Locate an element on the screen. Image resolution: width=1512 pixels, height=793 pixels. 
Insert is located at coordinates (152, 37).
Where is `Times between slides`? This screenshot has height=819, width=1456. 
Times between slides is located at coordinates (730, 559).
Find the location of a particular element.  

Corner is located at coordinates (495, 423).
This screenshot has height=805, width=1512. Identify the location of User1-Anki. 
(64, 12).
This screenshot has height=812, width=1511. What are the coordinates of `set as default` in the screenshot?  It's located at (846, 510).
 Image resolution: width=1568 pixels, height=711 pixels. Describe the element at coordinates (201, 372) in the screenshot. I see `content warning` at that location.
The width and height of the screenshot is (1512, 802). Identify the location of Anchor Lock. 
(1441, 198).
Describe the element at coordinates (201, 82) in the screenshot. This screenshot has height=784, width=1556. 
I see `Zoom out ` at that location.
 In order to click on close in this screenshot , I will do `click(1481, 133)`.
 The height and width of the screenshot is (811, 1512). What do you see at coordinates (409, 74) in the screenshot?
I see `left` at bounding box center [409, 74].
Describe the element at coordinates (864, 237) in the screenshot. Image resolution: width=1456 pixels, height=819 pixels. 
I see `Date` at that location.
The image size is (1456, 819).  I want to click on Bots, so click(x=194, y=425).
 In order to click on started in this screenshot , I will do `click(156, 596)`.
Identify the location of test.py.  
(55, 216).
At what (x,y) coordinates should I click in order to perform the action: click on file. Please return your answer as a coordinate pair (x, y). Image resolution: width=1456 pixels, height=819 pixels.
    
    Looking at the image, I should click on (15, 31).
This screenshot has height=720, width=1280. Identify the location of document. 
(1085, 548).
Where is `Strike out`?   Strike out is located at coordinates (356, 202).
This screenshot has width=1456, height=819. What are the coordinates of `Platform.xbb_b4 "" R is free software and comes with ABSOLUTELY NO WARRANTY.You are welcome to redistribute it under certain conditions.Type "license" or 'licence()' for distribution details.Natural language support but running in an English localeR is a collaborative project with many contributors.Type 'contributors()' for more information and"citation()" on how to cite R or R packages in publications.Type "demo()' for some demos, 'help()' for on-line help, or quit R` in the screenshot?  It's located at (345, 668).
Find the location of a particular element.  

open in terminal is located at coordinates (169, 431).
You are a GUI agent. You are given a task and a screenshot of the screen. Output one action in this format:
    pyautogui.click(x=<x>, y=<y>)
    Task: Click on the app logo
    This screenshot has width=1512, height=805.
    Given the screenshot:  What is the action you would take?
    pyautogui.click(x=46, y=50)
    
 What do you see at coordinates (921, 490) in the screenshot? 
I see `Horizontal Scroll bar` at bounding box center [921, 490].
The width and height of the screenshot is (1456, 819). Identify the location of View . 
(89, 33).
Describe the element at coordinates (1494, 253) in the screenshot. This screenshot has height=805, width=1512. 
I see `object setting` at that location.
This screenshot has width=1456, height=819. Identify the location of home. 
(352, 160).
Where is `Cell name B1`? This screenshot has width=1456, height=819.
-=-=-=-=-
### OBJECTIVE
Rewrite the data above as a Markdown table with the columns Row and Entry, placing each non-blank line in its own numbered row.

### REPLY TO THE EXERCISE
| Row | Entry |
|---|---|
| 1 | Locate an element on the screen. Image resolution: width=1512 pixels, height=793 pixels.  |
| 2 | Insert is located at coordinates (152, 37). |
| 3 | Where is `Times between slides`? This screenshot has height=819, width=1456.  |
| 4 | Times between slides is located at coordinates (730, 559). |
| 5 | Find the location of a particular element.   |
| 6 | Corner is located at coordinates (495, 423). |
| 7 | This screenshot has height=805, width=1512. Identify the location of User1-Anki.  |
| 8 | (64, 12). |
| 9 | This screenshot has height=812, width=1511. What are the coordinates of `set as default` in the screenshot?  It's located at (846, 510). |
| 10 |  Image resolution: width=1568 pixels, height=711 pixels. Describe the element at coordinates (201, 372) in the screenshot. I see `content warning` at that location. |
| 11 | The width and height of the screenshot is (1512, 802). Identify the location of Anchor Lock.  |
| 12 | (1441, 198). |
| 13 | Describe the element at coordinates (201, 82) in the screenshot. This screenshot has height=784, width=1556.  |
| 14 | I see `Zoom out ` at that location. |
| 15 |  In order to click on close in this screenshot , I will do `click(1481, 133)`. |
| 16 |  The height and width of the screenshot is (811, 1512). What do you see at coordinates (409, 74) in the screenshot? |
| 17 | I see `left` at bounding box center [409, 74]. |
| 18 | Describe the element at coordinates (864, 237) in the screenshot. Image resolution: width=1456 pixels, height=819 pixels.  |
| 19 | I see `Date` at that location. |
| 20 | The image size is (1456, 819).  I want to click on Bots, so click(x=194, y=425). |
| 21 |  In order to click on started in this screenshot , I will do `click(156, 596)`. |
| 22 | Identify the location of test.py.   |
| 23 | (55, 216). |
| 24 | At what (x,y) coordinates should I click in order to perform the action: click on file. Please return your answer as a coordinate pair (x, y). Image resolution: width=1456 pixels, height=819 pixels. |
| 25 |     Looking at the image, I should click on (15, 31). |
| 26 | This screenshot has height=720, width=1280. Identify the location of document.  |
| 27 | (1085, 548). |
| 28 | Where is `Strike out`?   Strike out is located at coordinates (356, 202). |
| 29 | This screenshot has width=1456, height=819. What are the coordinates of `Platform.xbb_b4 "" R is free software and comes with ABSOLUTELY NO WARRANTY.You are welcome to redistribute it under certain conditions.Type "license" or 'licence()' for distribution details.Natural language support but running in an English localeR is a collaborative project with many contributors.Type 'contributors()' for more information and"citation()" on how to cite R or R packages in publications.Type "demo()' for some demos, 'help()' for on-line help, or quit R` in the screenshot?  It's located at (345, 668). |
| 30 | Find the location of a particular element.   |
| 31 | open in terminal is located at coordinates (169, 431). |
| 32 | You are a GUI agent. You are given a task and a screenshot of the screen. Output one action in this format: |
| 33 |     pyautogui.click(x=<x>, y=<y>) |
| 34 |     Task: Click on the app logo |
| 35 |     This screenshot has width=1512, height=805. |
| 36 |     Given the screenshot:  What is the action you would take? |
| 37 |     pyautogui.click(x=46, y=50) |
| 38 |  What do you see at coordinates (921, 490) in the screenshot?  |
| 39 | I see `Horizontal Scroll bar` at bounding box center [921, 490]. |
| 40 | The width and height of the screenshot is (1456, 819). Identify the location of View .  |
| 41 | (89, 33). |
| 42 | Describe the element at coordinates (1494, 253) in the screenshot. This screenshot has height=805, width=1512.  |
| 43 | I see `object setting` at that location. |
| 44 | This screenshot has width=1456, height=819. Identify the location of home.  |
| 45 | (352, 160). |
| 46 | Where is `Cell name B1`? This screenshot has width=1456, height=819. |